§ Passage:
########################################
On August 7, 2014, the Court of Claims granted plaintiffs' motion for summary disposition under MCR 2.116(C)(10), holding that the promulgated rules were invalid and dismissing as moot the remainder of plaintiffs' challenges. The court analyzed MCL 24.245a(7), which provides:
An agency may withdraw a proposed rule under the following conditions:
[310 Mich.App. 590] (a) With permission of the committee chair and alternate chair, the agency may withdraw the rule and resubmit it. If permission to withdraw is granted, the 15-session-day time period described in subsection (1) is tolled until the rule is resubmitted, except that the committee shall have at least 6 session days after resubmission to consider the resubmitted rule.
(b) Without permission of the committee chair and alternate chair, the agency may withdraw the rule and resubmit it. If permission to withdraw is not granted, a new and untolled 15-session-day time period described in subsection (1) shall begin upon resubmission of the rule to the committee for consideration.
########################################
§ Data section:
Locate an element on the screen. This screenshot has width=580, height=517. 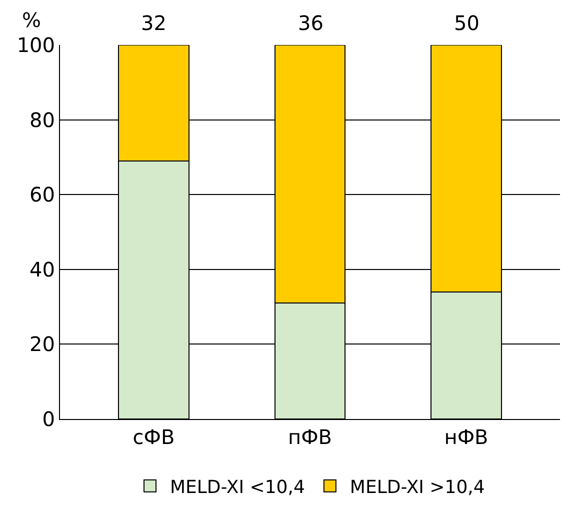
y-tick-label: 40 is located at coordinates (42, 270).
########################################
§ Work instruction:
Extend the court opinion on withdrawing proposed rules, beginning right after its last sentence. The material that comes after the court opinion is from a different source.

§ Exercise response:
The court reasoned that the reference in MCL 24.245a(7)(a) to " it" with regard to the rule that is withdrawn and can be resubmitted, " grammatically refers to the proposed rule that the agency withdrew." This meant that a rule that was resubmitted under the statute had to be the same as the rule that had been originally submitted to JCAR. As it indicated in granting a preliminary injunction, the court explained that it was " not persuaded by defendants' argument that an agency may withdraw a rule, change it, and 'resubmit' the changed rule to JCAR under § 24.245a(7)." Reviewing the rulemaking process under the APA, the court agreed with defendants that the APA allows an agency to make changes in proposed rules during the proceeding, such as after the public hearing given that MCL 24.245(2) expressly refers to changes in the ...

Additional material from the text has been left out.